**Selected passage:**
We plot these plots side by side using patchwork package:

install.packages(“patchwork”)

Code
library(patchwork)
p1+p2

Correlation Analysis

Correlation refers to the degree of association between two or more variables. It is a statistical measure that describes the strength and direction of the relationship between two or more quantitative variables. The correlation coefficient is a value between -1 and +1, where a value of -1 indicates a perfect negative correlation, +1 indicates a perfect positive correlation, and 0 indicates no correlation.

Correlation does not necessarily imply causation. Just because two variables are correlated does not mean one causes the other. However, correlation can help identify relationships between variables and make predictions based on those relationships.

Pearson Correlation

Pearson correlation is a statistical measure that assesses the linear relationship between two continuous variables. It is also known as Pearson’s r or the Pearson product-moment correlation coefficient. The Pearson correlation coefficient is calculated by dividing the covariance of the two variables by the product of their standard deviations:

We can calculate the Pearson correlation coefficient using the cor() function. method is a character string indicating which correlation coefficient (or covariance) is to be computed. One of pearson (default),kendall, or spearman can be abbreviated. Here’s an example:

Code
df %>% dplyr::select(SOC, NDVI) %>%
      cor(method = "pearson") 
           SOC      NDVI
SOC  1.0000000 0.5870452
NDVI 0.5870452 1.0000000

Nonparametric Correlations

Nonparametric correlations are statistical measures of association between two variables that do not make assumptions about the form of the relationship between the variables. Nonparametric correlations are helpful when the variables are not normally distributed or when the relationship between the variables is not linear.

Two commonly used nonparametric correlation measures are Spearman’s rank correlation coefficient and Kendall’s tau correlation coefficient.

**Exercises:**
[1] Output the correlation passage word for word, from "We plot these" up to and including "on those relationships.".
[2] In the correlation passage, which function is used to calculate the Pearson correlation coefficient?
[3] According to the correlation passage, which values can the method argument of cor() take?

**Source data:**

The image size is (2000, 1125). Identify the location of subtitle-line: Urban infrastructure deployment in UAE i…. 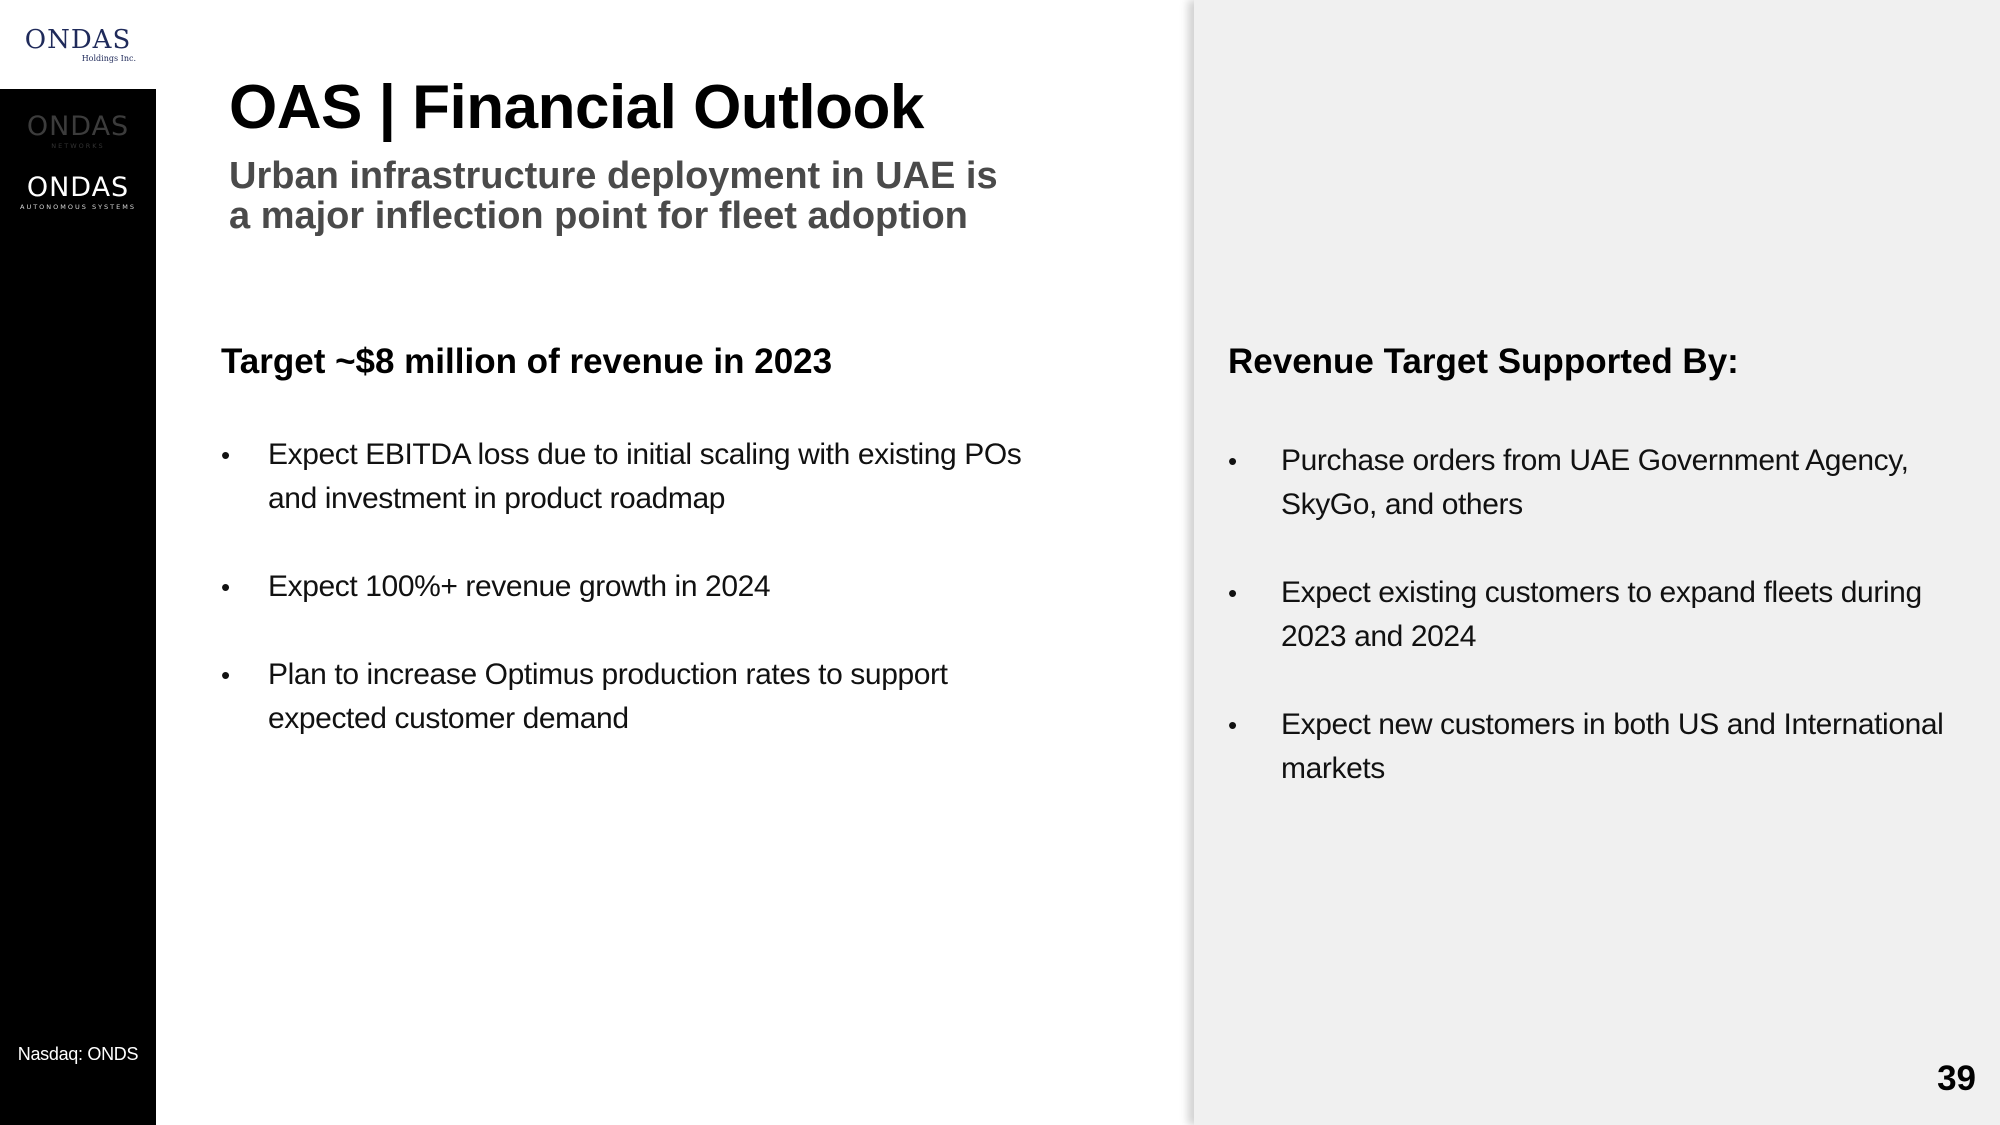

**Answers for the tasks:**
[1]
We plot these plots side by side using patchwork package:

install.packages(“patchwork”)

Code
library(patchwork)
p1+p2

Correlation Analysis

Correlation refers to the degree of association between two or more variables. It is a statistical measure that describes the strength and direction of the relationship between two or more quantitative variables. The correlation coefficient is a value between -1 and +1, where a value of -1 indicates a perfect negative correlation, +1 indicates a perfect positive correlation, and 0 indicates no correlation.

Correlation does not necessarily imply causation. Just because two variables are correlated does not mean one causes the other. However, correlation can help identify relationships between variables and make predictions based on those relationships.

[2] The cor() function.

[3] pearson (the default), kendall, spearman